Gordon: That makes a lot of sense. Let an external entity figure out what the criteria are, train people up, and verify their authenticity. It makes me think—I’ve heard that within the Affordable Care Act, there is a provision in legislation for creating a primary care extension service that was not funded, initially. It’s there; it’s all written in and we just need to get that funded and I think we can breathe life into that for any state that wants to do it.

Beth: We can. I’ll tell you, though, we got funding a few years ago from ARC here in Virginia to do a modified version of some of that. We had about 220 primary care practices working with us. While we learned a lot, and I would say that overall, the project was very successful, we did have some unanticipated challenges. The biggest challenge—I feel like I’m harping on this, but was the data piece.

What we found was that the overwhelming majority of our partners could not produce a report on the measures that we were looking at from their EHR. These were not complicated reports; these were all things that should have been done through meaningful use. Our partners were all using compliant EHR systems. I’m just going to tell you that they don’t function the way, perhaps, the vendors might promise that they function.

Gordon: We still have a hill to climb with that. I’m glad you have, at least, the idea of combining different payor data into that all-payor claims database, which gives you insight into five plus million Virginians.

Beth: Absolutely. I do think we’re making improvements on the EHR front, but one of the outcomes was we actually had to go testify at ONC. I think sometimes we assume that maybe the providers just don’t know how to use the software. We learned the hard way that was not the case. It was really challenging to get the reports out.

I keep coming back to, I feel like we have to solve the data problem because the data problem will help us solve the other problems.

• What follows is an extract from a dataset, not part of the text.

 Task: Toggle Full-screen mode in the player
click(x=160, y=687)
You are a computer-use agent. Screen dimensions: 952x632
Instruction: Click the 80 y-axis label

Gordon: Yeah, and then, we need that infrastructure where I don’t think we need to train up the primary care work force in how to understand risk adjustment methodologies and other group, or what have you, but we need them to trust that the folks working on their behalf know that well and can help them address these factors.

Beth: Absolutely, that the data is reliable because—and I will say, having looked at a lot of it, it takes a lot of digging, sometimes, for it to be reliable. They’re not whining unfairly. They have a legitimate concern, at times, with the quality of the data that they’re getting.

Gordon: Well, Beth Bortz, thank you so much for your time, today.

Beth: I’m happy to talk with you. I hope you can tell this is a passion for us. We really do believe that our primary care providers are an essential piece—the frontline for Virginia’s healthcare system. It’s really important to us, to all of us, that they are able to thrive.